Nobody tells you about this part. They talk about the healing. They talk about the growth. They post the before and after. But nobody talks about the funeral you have to hold for the version of yourself that kept you alive. I am talking about the hypervigilant one. The one who could read a room in under three seconds and know exactly where the danger was. The one who learned to make herself small, to be funny, to be useful, to be invisible, whatever the situation required. The one who never cried because crying was not safe. The one who said I am fine so many times it stopped being a lie and became a language. That person saved my life. And healing meant letting her go. And letting her go felt like betrayal.

The Armor That Becomes the Cage

Cacioppo and Hawkley documented something that hit me like a freight train when I first read it: loneliness rewires the brain into a state of social hypervigilance, where the nervous system constantly scans for threat in interpersonal situations. I read that and thought, oh. That is not loneliness. That is Tuesday. That is my entire personality. Except it was not my personality. It was a survival system installed by a childhood that required me to always be two steps ahead of the next crisis. And it worked. It got me out. It got me through. It got me to a point where I was physically safe and emotionally unreachable and calling that combination freedom. The hardest thing I have ever done is not surviving what I survived. The hardest thing is sitting in a therapist's office, or across from a friend, or in a conversation at two in the morning with someone who is genuinely asking how I am, and choosing to not deploy the survival protocol. Choosing to not scan the room. Choosing to not perform okay. Choosing to be a person who might get hurt instead of a fortress that cannot.

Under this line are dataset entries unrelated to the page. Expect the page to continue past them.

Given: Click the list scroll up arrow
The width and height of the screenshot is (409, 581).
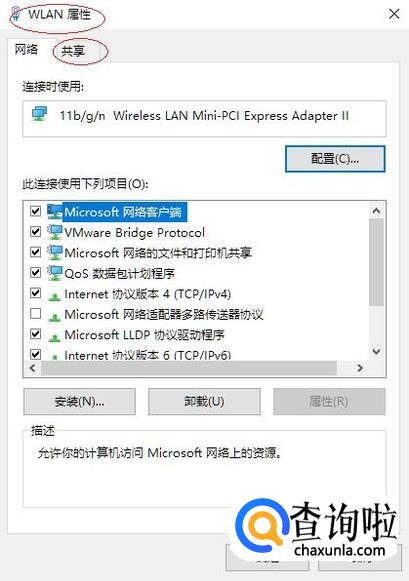Looking at the screenshot, I should [376, 211].
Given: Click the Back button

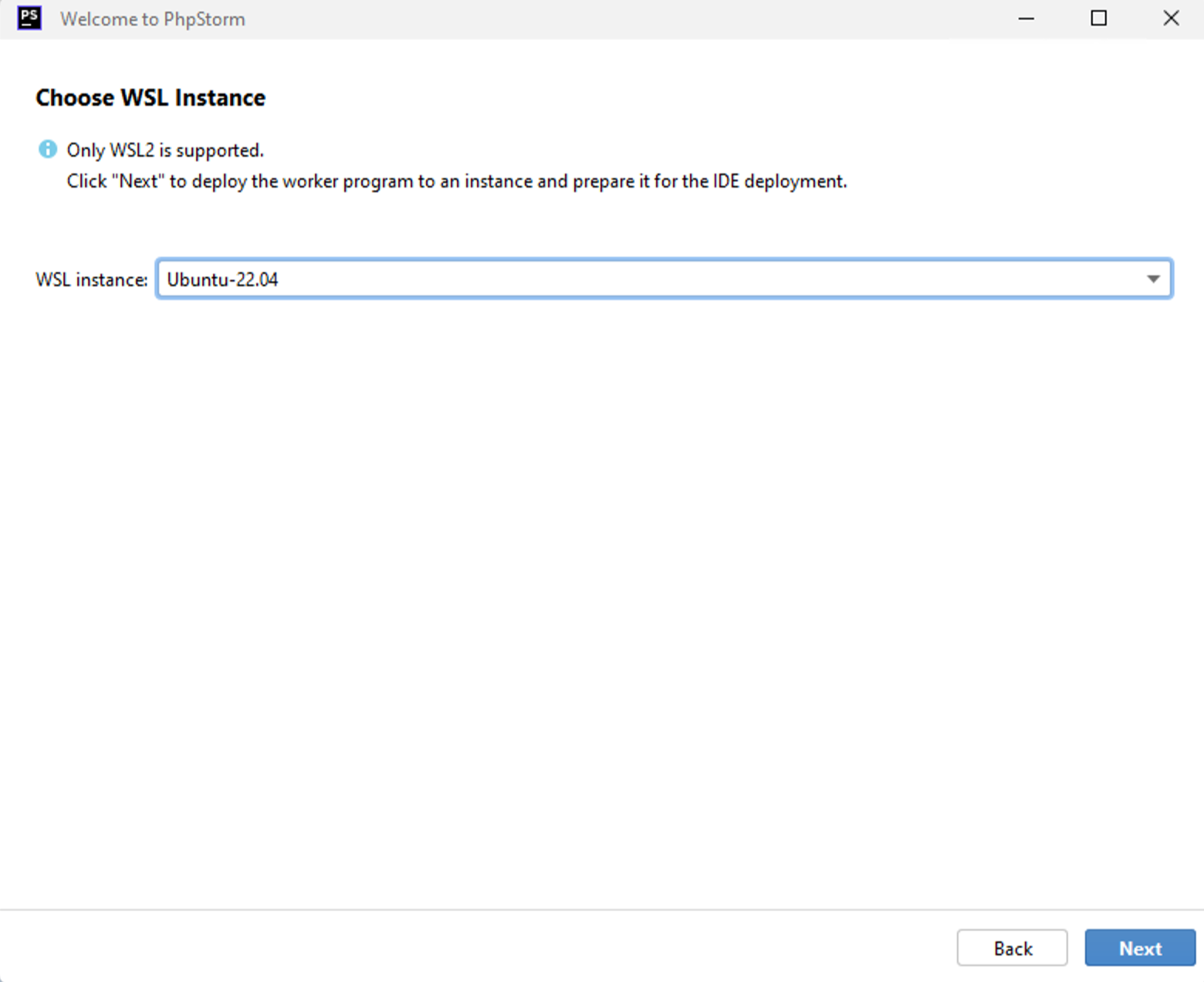Looking at the screenshot, I should [x=1012, y=948].
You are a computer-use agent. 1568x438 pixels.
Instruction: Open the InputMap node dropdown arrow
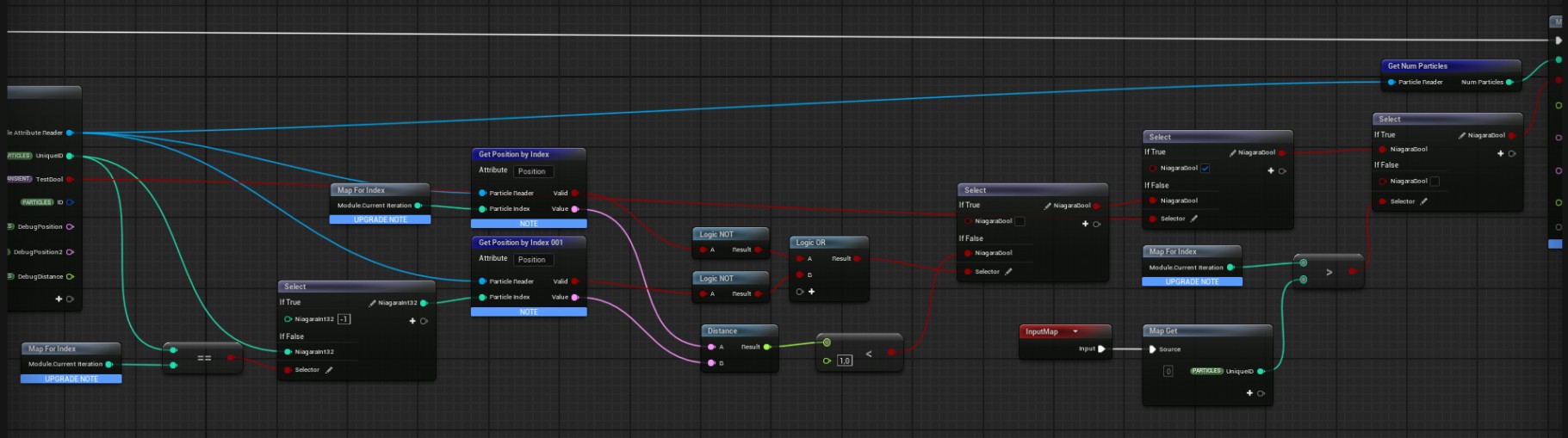point(1075,331)
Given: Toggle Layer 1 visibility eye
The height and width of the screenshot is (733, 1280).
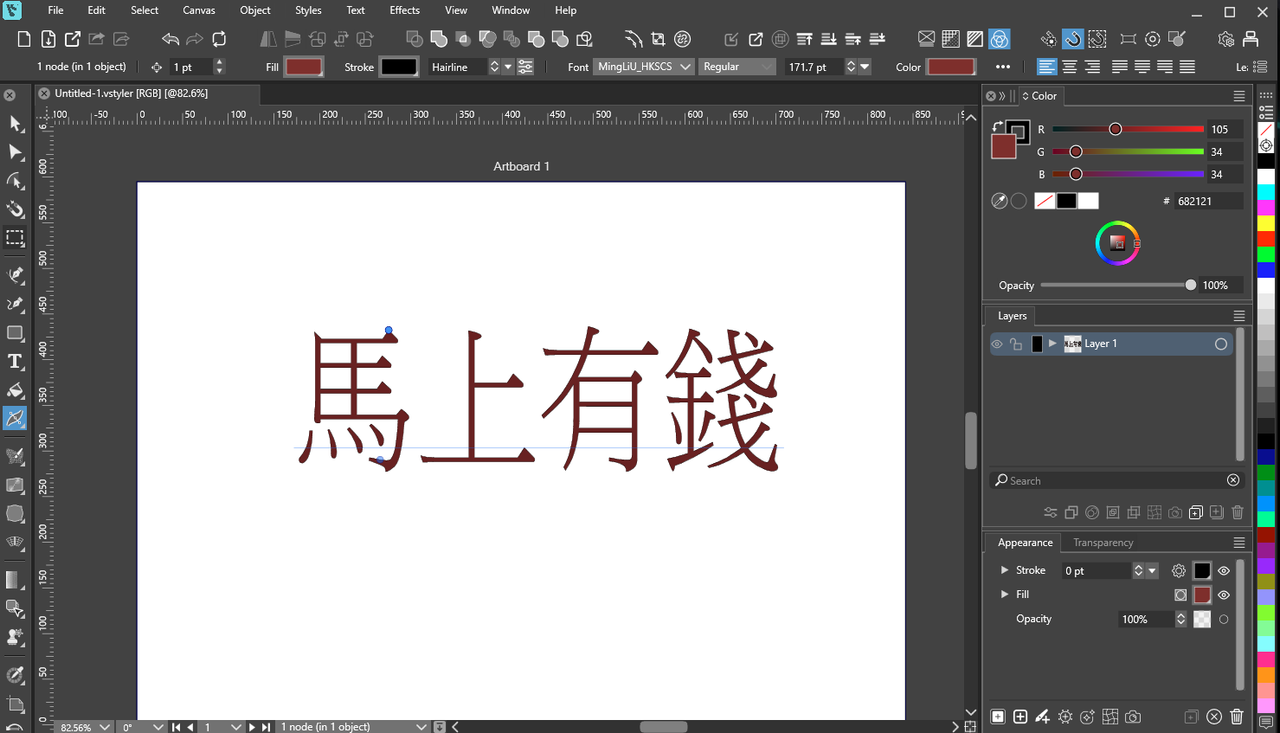Looking at the screenshot, I should [996, 344].
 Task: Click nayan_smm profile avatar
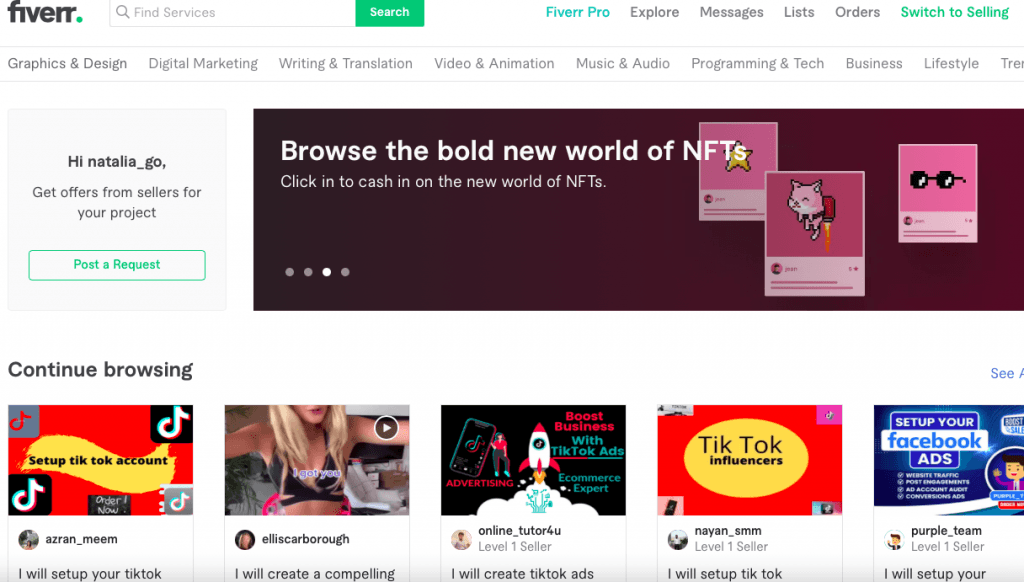coord(677,539)
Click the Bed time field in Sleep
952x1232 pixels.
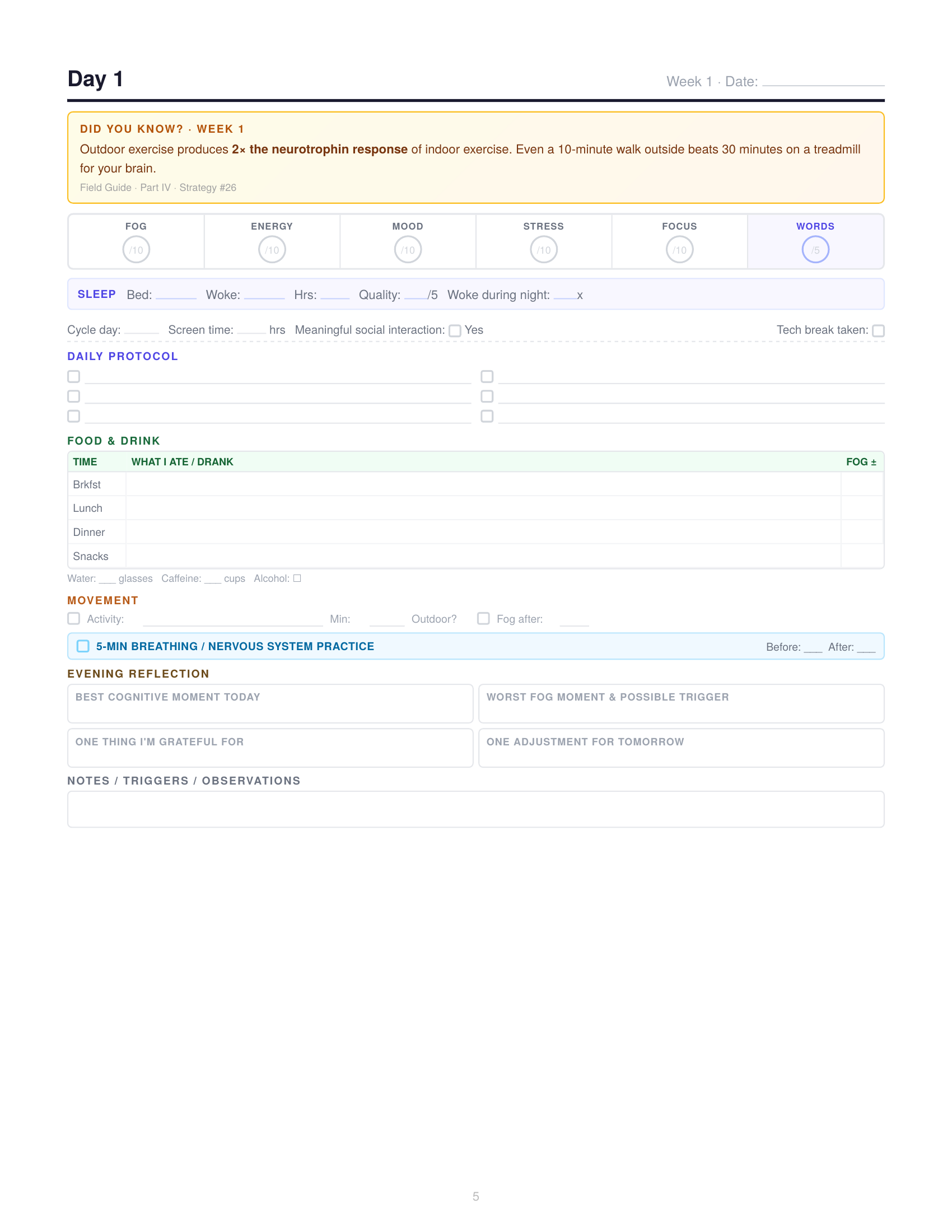(x=176, y=295)
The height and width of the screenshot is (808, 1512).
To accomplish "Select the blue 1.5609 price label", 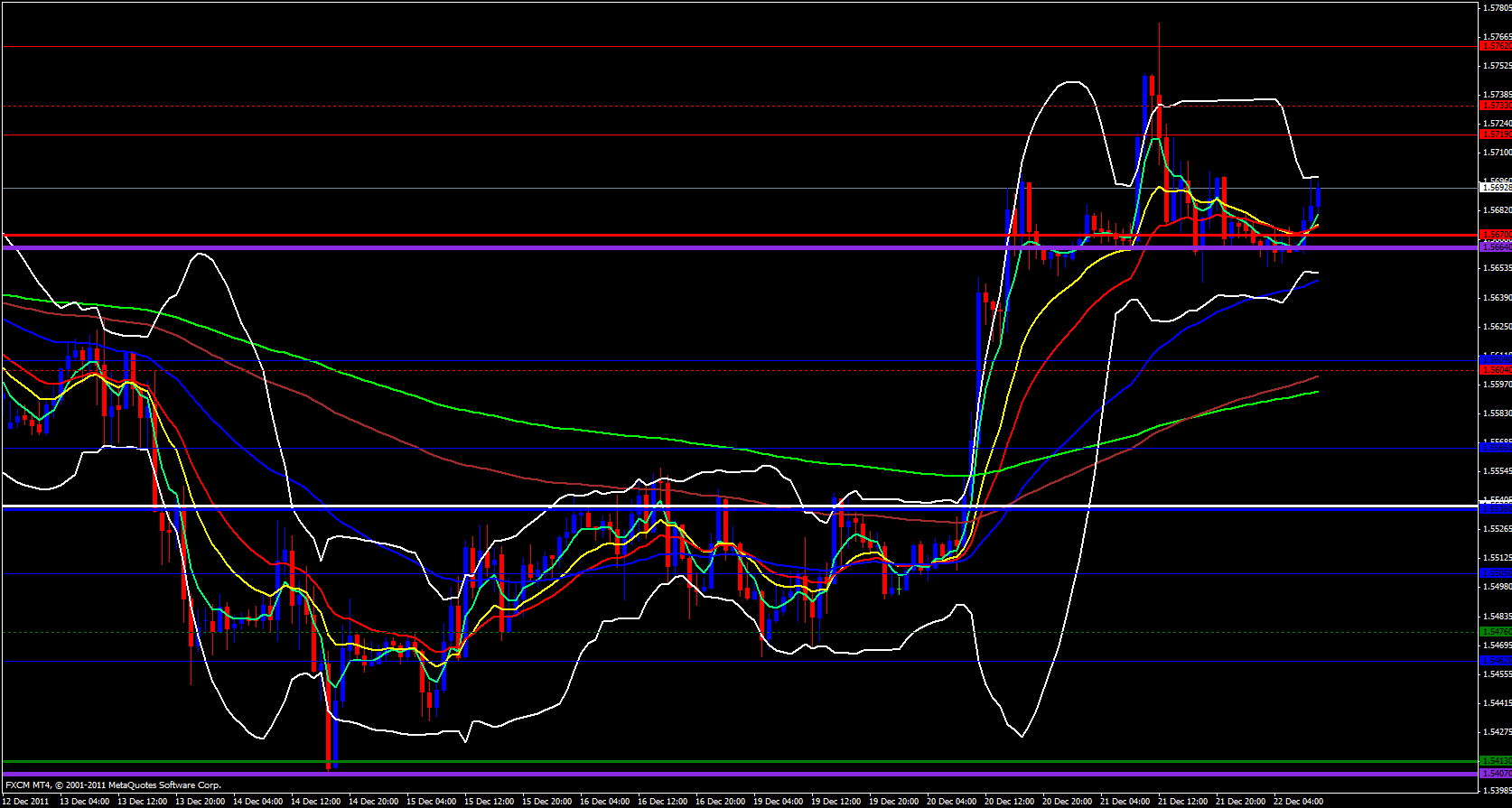I will click(1495, 359).
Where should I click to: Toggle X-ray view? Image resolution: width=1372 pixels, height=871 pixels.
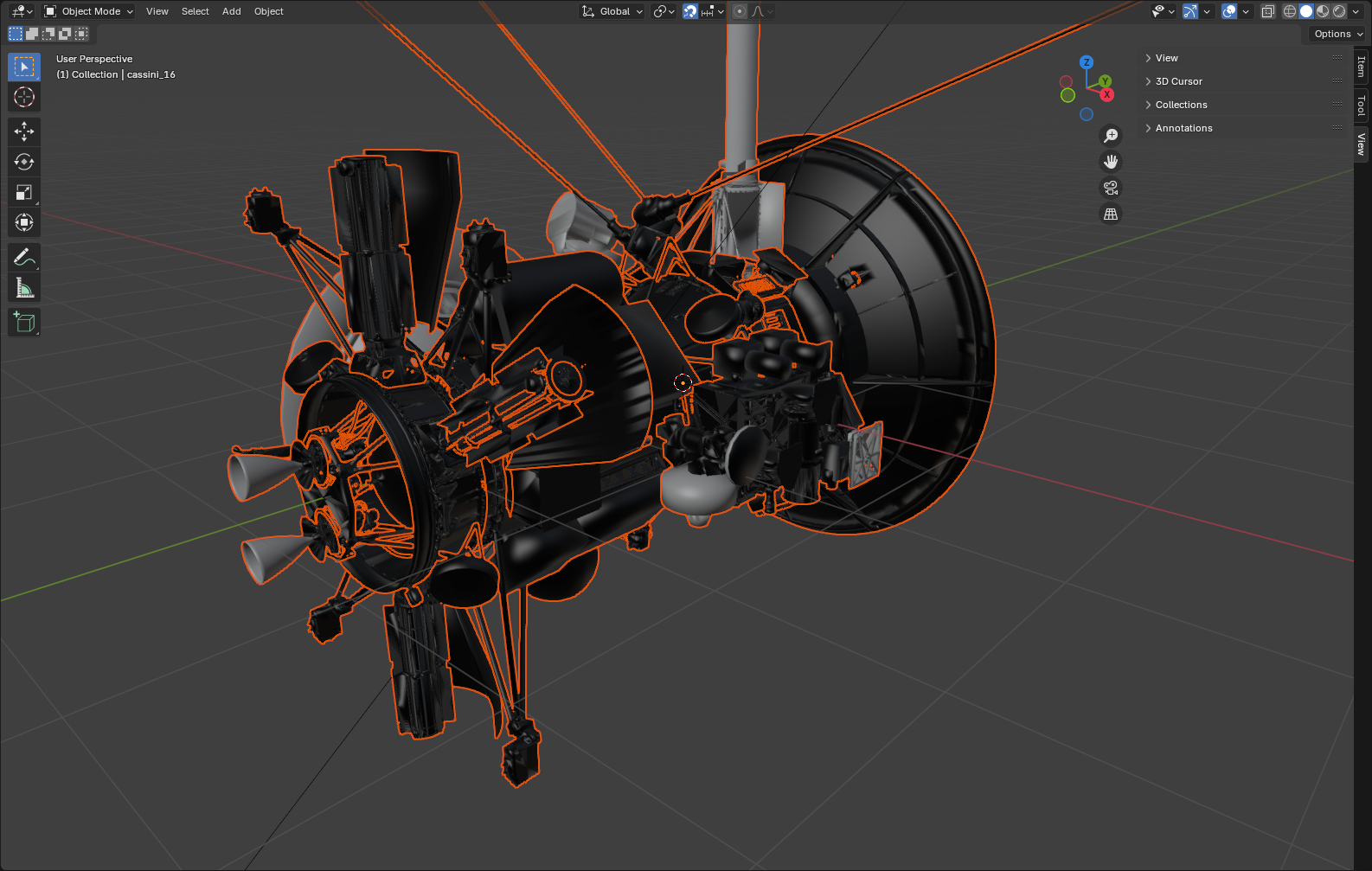pyautogui.click(x=1268, y=11)
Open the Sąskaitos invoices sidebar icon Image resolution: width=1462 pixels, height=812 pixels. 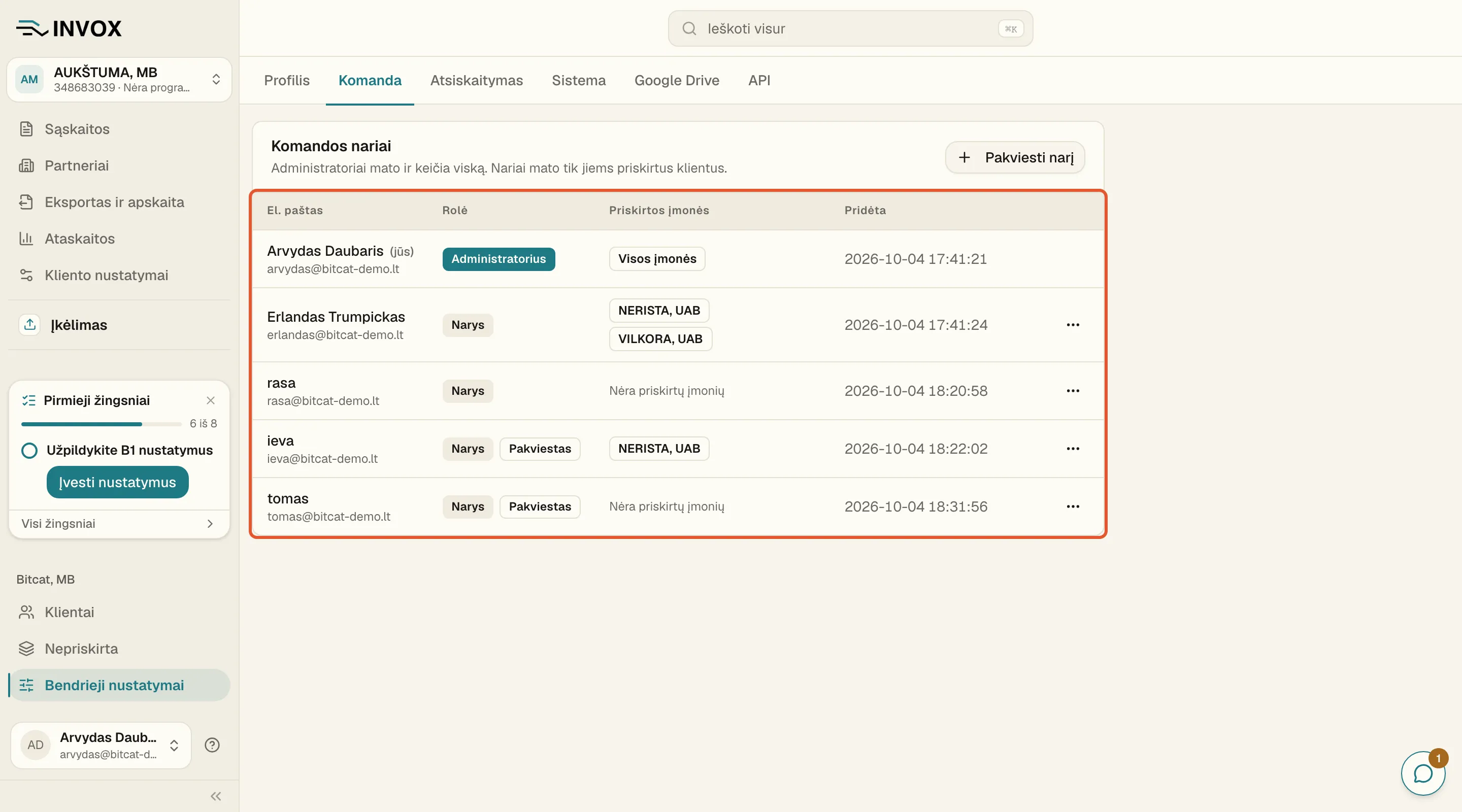click(26, 129)
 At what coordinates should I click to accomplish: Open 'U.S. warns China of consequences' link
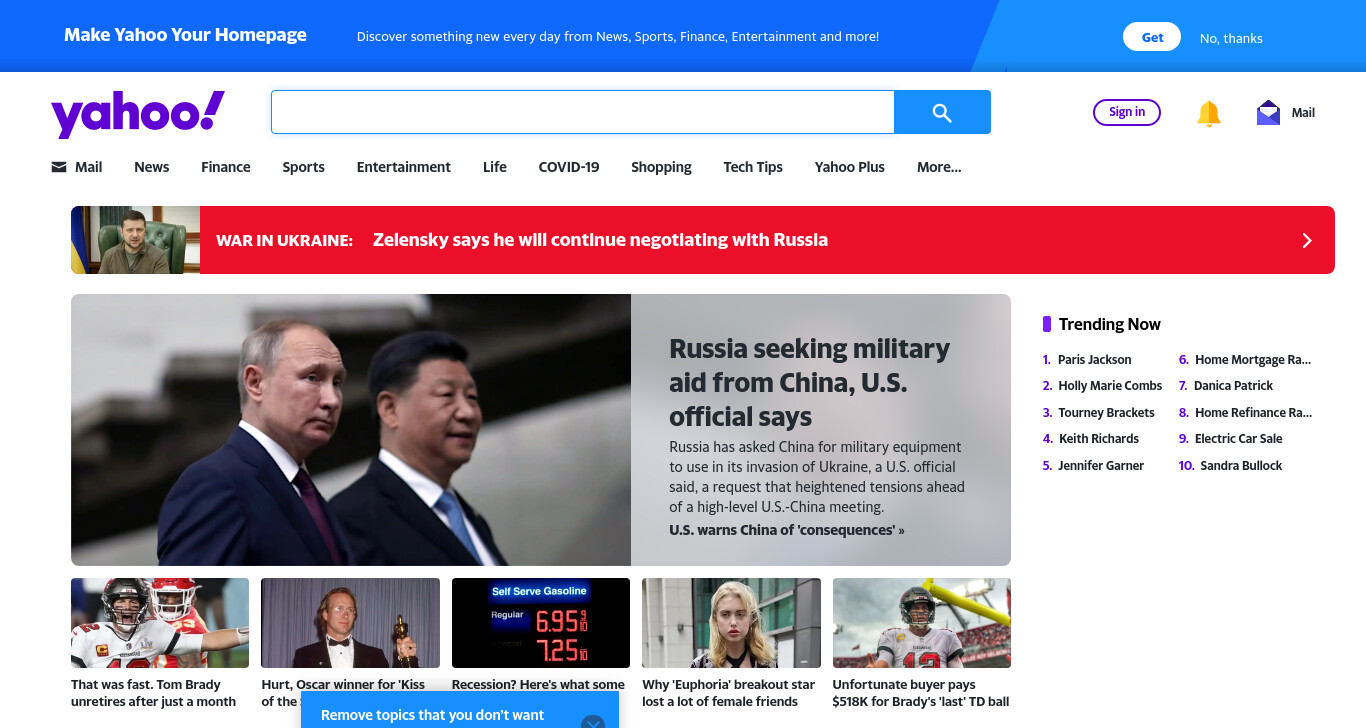[x=786, y=530]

Grieving Someone Who Never Existed

Here is the part that really breaks people and I know because it broke me. When you start to let go of the survival persona, you grieve. Not a metaphorical grief. Real grief. Gut-level, sobbing in your car, cannot get out of bed grief. Because that persona was your companion for years. Decades. It was the only version of you that felt real. Neff's research on self-compassion shows a strong inverse relationship with psychological suffering. Self-compassion is the antidote. But try being compassionate toward yourself when yourself is splitting into the person you were trained to be and the person you might actually be. Try being gentle with a process that feels like you are murdering your own protector. The Surgeon General reported in 2023 that one in two American adults is lonely. I think some of those people are not lonely because they lack connection. They are lonely because the version of themselves that knows how to connect is buried under the version that knows how to survive. And those two cannot coexist. Healing is not adding something new. It is losing something old. It is watching the armor dissolve and standing there exposed and terrified and realizing that the wind on your skin feels different when you are not bracing for impact. I still miss her sometimes, the survival version. She was efficient. She was impressive. She never needed anyone. But she also never let anyone in. And the thing about a fortress is that it keeps everything out, including the things you actually want. The person on the other side of that grief is someone I am still learning to be. She is softer and slower and she cries at commercials sometimes and she does not always know the right thing to say. She is not impressive. But she is real. And real, it turns out, is the only thing that was ever worth being.